The ongoing conflict is also having an impact on natural gas and LNG prices. To meet the supply gap left by Qatar, India is scouting for cargoes from distant suppliers, which incur additional logistical and premium costs.
Cost pressure
According to analysts, for every $10 increase in LNG prices, India’s energy import bill faces significant pressure, contributing to a broader $13–14 billion increase in total energy costs when combined with rising crude prices. The government is facing a massive spike in fertilizer subsidies, as the cost of gas (the primary feedstock for urea) has tripled. Many price-sensitive industrial consumers in the ceramics and glass sectors are being forced to switch to costly alternatives like LPG or fuel oil as spot LNG becomes unviable.
“Natural gas and LNG prices are headed sharply higher in the short-term, with Asian spot prices already doubling to $24-25 per MMBtu amid the supply shock and forward contracts for 2026 averaging around $13 per MMBtu the highest levels since 2022 as the Qatar outage offsets much of the projected global surplus,” Umud Shokri, energy strategist and senior visiting fellow at George Mason University told businessline.

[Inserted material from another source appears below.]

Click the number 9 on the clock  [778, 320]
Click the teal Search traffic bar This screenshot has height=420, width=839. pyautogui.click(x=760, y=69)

However, if the production halt resolves within weeks and new capacities from the US and delayed Qatar expansions come online later in the year or 2027, prices could moderate toward a buyer’s market by year-end, though sustained regional tensions may keep volatility elevated through 2026, he said.
Let us look at the price. According to information available prices for fuel from the US and Norway are currently hovering around $15–18 per MMBtu at the source, but long shipping times (up to two months) and high freight costs make the delivered price much higher. Spot or emergency purchases as high as $23.08 to $28.28 per MMBtu for immediate March delivery.
While geographically closer than the US, Australian spot volumes are also tracking the surged JKM index ($25/MMBtu).
“The recent attacks on QatarEnergy’s LNG facilities in Ras Laffan and Mesaieed have halted production at the world’s largest export complex, triggering force majeure declarations and immediate supply disruptions to India, which relies on Qatar for 40-50 per cent of its LNG imports (around 10-11 mtpa out of total annual imports of 25-27 mtpa). This has forced Indian importers such as Petronet LNG to cut deliveries by up to 40 per cent, leading to reduced gas allocations for industries, city gas distribution networks, power generation and fertilizer plants,” Shokri said.
“The fallout includes higher operational costs, potential industrial slowdowns, and strain on energy security, as shipments through the Strait of Hormuz are also affected, exacerbating India’s dependence on imported gas for over 55 per cent of its needs,” he added.
Options for India
While New Delhi has been maintaining that it continues to closely monitor developments in Gulf and West Asia region and also working on various options, it is time to act and not watch, said industry observers.
“The options before India include urgently diversifying LNG sourcing from non-Middle Eastern suppliers such as the US, Australia, Papua New Guinea, and Russia via spot cargoes and new long-term contracts, with two alternative shipments already en route as per government updates,” Shokri said.
“Domestically, authorities are redirecting available natural gas and regasified LNG to priority sectors like power and fertilizers while rationing supplies to less critical users, alongside exploring increased domestic production and coal switching in some power plants. Longer-term strategies involve accelerating pipeline imports, expanding regasification terminals and negotiating flexible deals to build resilience against geopolitical risks,” he said.
Whatever efforts are being taken or done by New Delhi the situation will dent the economy.
“Bombings on producing gas fields in the Persian Gulf are a terrible news. It has shaken the oil and gas industry to the core globally. Needless to say, it will have devastating impact on prices for months to come. No oil and gas importing economy is insulated .. everyone is going to get seriously hurt,” said Narendra Taneja, Energy expert.